- Directed by: Marcel Carné
- Screenplay by: Marcel Carné Charles Spaak Jacques Sigurd
- Produced by: Robert Dorfmann
- Starring: Pascale Petit
- Cinematography: Claude Renoir
- Edited by: Albert Jurgenson
- Music by: Oscar Peterson
- Distributed by: Les Films Corona
- Release date: 1958;
- Running time: 120 minutes
- Countries: France Italy
- Language: French

= Young Sinners (1958 film) =

Young Sinners (Les tricheurs, Peccatori in blue-jeans) is a 1958 French-Italian film directed by Marcel Carné.

Jean Paul Belmondo appears in one of his earliest roles.

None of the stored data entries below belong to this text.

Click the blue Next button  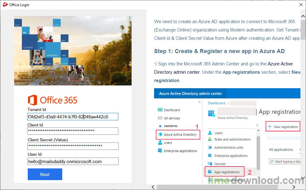pos(45,174)
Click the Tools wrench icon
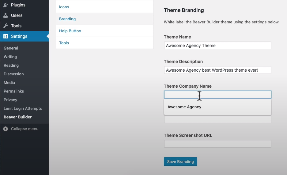Screen dimensions: 287x175 pyautogui.click(x=6, y=26)
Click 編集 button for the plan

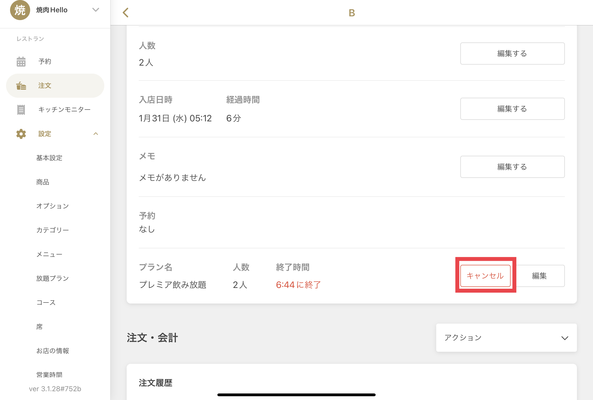click(x=539, y=276)
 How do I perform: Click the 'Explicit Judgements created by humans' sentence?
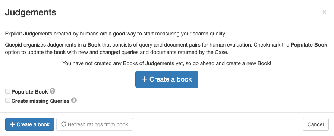(x=116, y=34)
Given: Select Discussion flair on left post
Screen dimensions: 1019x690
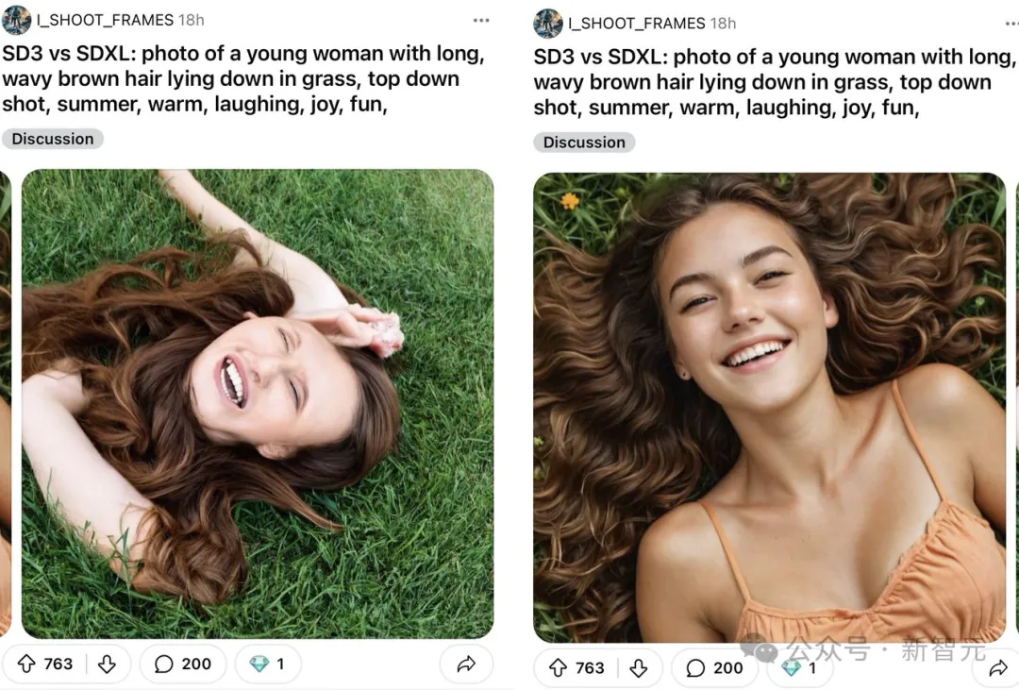Looking at the screenshot, I should tap(53, 139).
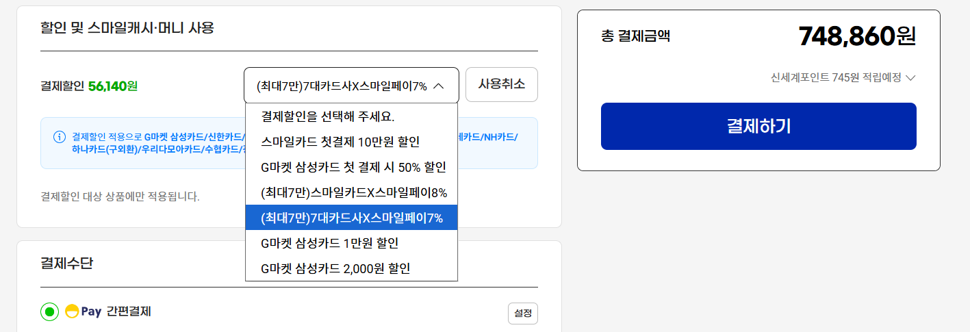Click the 748,860원 total payment amount
The image size is (970, 332).
(856, 36)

The movie was a massive box office hit in France, with admissions of 4,953,600.

== Cast ==
- Pascale Petit as Mic
- Andréa Parisy as Clo
- Jacques Charrier as Bob Letellier
- Laurent Terzieff as Alain
- Jean-Paul Belmondo as Lou
- Dany Saval as Nicole
- Jacques Portet as Guy
- Pierre Brice as Bernard
- Alfonso Mathis as Peter
- Roland Armontel as Surgeon
- Jacques Marin as Félix
- Roland Lesaffre as Roger
- Claude Giraud as Toni

==Reception==
The film was the fifth biggest hit of the year in France. It was the biggest film of the year in Switzerland.